=== Problem to work on ===
Look through the material below and return every line that contains "will".

(Record set Opens)

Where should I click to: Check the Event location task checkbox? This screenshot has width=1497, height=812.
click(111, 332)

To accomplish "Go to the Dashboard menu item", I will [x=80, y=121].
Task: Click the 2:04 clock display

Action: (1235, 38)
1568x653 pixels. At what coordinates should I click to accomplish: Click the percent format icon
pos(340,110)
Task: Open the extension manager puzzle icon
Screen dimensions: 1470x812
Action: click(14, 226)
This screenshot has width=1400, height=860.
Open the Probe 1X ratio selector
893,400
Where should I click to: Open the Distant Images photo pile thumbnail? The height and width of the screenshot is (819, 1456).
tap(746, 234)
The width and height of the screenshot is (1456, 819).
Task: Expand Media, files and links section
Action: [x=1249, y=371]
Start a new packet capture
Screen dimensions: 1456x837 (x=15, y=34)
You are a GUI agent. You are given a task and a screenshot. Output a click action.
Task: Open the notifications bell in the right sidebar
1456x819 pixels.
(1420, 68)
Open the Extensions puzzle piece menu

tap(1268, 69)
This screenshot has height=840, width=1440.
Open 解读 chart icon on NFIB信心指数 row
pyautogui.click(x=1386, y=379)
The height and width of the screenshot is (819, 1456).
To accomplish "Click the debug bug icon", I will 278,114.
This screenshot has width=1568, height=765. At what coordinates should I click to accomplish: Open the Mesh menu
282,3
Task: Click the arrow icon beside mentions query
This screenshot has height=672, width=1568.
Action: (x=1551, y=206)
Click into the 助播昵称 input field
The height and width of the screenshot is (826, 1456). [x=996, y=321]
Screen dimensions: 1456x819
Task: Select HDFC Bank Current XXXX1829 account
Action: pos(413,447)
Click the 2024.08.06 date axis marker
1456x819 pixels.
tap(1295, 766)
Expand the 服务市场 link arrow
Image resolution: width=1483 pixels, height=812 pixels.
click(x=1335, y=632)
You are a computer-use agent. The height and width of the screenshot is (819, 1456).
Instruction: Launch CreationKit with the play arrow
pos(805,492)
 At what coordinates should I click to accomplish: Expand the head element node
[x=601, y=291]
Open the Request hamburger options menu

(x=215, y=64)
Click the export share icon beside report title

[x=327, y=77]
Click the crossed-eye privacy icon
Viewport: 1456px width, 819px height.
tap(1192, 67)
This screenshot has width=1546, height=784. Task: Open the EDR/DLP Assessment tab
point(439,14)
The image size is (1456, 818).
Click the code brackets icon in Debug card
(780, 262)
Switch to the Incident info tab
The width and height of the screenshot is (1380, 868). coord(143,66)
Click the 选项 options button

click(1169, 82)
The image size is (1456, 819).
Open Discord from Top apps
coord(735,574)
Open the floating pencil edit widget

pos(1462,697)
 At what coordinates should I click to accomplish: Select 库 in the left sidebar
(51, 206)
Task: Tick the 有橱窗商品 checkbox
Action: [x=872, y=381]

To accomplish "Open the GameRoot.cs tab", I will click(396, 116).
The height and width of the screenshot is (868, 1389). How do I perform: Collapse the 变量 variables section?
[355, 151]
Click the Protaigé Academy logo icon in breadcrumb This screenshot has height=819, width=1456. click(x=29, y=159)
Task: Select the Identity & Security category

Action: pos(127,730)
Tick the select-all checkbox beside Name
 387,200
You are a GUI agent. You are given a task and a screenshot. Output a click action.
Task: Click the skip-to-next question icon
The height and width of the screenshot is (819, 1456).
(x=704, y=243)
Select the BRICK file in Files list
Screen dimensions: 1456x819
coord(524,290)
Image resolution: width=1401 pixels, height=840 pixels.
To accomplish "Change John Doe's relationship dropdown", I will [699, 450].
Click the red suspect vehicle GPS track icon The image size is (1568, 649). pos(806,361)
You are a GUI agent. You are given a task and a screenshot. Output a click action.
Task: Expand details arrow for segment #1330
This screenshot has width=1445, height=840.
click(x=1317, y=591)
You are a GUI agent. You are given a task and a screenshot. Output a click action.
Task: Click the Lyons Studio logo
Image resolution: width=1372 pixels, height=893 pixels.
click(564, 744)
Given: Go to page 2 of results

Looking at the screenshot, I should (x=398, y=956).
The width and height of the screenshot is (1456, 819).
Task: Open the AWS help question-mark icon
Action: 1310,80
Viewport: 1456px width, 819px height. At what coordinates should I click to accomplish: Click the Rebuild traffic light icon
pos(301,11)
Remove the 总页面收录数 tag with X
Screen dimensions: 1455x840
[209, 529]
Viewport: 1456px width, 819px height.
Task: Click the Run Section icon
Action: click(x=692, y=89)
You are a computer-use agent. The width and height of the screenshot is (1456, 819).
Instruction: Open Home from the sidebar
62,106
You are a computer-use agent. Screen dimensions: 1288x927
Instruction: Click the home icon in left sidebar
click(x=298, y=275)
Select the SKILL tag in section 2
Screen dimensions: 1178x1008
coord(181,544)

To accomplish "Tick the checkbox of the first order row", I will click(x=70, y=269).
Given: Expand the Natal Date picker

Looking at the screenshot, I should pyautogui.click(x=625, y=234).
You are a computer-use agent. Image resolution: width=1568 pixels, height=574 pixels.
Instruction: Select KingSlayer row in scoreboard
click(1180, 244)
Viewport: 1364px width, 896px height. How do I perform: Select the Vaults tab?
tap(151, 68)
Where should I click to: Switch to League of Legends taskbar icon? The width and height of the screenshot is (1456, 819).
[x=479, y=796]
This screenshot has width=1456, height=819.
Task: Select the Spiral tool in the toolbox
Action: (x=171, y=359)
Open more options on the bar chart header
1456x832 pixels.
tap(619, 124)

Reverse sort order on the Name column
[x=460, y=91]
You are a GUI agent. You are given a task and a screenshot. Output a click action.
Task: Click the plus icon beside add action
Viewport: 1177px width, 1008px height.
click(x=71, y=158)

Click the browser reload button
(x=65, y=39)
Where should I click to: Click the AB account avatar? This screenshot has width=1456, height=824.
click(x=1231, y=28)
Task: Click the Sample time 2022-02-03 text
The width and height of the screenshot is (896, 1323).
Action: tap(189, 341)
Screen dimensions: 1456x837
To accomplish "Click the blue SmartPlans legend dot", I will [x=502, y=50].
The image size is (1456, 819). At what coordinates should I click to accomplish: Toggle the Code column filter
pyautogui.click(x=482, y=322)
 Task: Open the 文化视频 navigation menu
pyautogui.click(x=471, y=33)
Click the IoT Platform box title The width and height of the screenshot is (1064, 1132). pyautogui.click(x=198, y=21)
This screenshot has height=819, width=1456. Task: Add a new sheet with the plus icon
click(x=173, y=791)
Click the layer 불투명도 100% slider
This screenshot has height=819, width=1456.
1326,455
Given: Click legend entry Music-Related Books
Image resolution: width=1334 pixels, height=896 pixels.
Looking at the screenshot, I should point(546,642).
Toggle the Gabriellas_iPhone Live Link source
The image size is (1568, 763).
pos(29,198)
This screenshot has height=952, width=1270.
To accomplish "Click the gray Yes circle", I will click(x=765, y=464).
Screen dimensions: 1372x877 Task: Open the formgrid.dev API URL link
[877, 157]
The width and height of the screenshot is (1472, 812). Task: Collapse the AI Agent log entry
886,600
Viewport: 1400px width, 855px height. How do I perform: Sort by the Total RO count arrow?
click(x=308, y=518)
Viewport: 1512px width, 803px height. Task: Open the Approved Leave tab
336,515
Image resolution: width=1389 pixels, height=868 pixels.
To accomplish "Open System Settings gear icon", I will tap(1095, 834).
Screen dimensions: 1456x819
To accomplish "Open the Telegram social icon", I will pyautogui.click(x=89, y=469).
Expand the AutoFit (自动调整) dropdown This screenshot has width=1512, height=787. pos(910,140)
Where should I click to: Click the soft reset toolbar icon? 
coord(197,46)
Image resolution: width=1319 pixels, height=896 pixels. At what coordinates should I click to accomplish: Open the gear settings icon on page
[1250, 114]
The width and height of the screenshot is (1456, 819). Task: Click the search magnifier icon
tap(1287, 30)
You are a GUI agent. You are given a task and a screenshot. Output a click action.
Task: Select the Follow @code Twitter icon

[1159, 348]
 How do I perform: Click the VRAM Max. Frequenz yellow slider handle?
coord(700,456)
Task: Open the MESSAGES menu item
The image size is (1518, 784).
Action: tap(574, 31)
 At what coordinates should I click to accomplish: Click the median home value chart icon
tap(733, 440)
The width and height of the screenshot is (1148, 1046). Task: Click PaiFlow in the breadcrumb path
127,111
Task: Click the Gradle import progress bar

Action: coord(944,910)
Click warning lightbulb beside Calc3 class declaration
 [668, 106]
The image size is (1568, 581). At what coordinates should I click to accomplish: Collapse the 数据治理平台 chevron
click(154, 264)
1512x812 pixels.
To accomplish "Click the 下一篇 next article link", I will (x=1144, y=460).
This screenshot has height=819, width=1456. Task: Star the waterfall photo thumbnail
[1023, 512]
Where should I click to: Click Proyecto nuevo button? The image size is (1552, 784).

(Record set Closes)

=== Expected answer ===
To accomplish "Go to the Dashboard menu item", I will [x=80, y=121].
To accomplish "Click the debug bug icon", I will 278,114.
To accomplish "Open the GameRoot.cs tab", I will click(396, 116).
To accomplish "Change John Doe's relationship dropdown", I will [699, 450].
To accomplish "Tick the checkbox of the first order row", I will click(x=70, y=269).
To accomplish "Click the blue SmartPlans legend dot", I will [x=502, y=50].
To accomplish "Click the gray Yes circle", I will click(x=765, y=464).
To accomplish "Open System Settings gear icon", I will tap(1095, 834).
To accomplish "Open the Telegram social icon", I will pyautogui.click(x=89, y=469).
To accomplish "Click the 下一篇 next article link", I will (x=1144, y=460).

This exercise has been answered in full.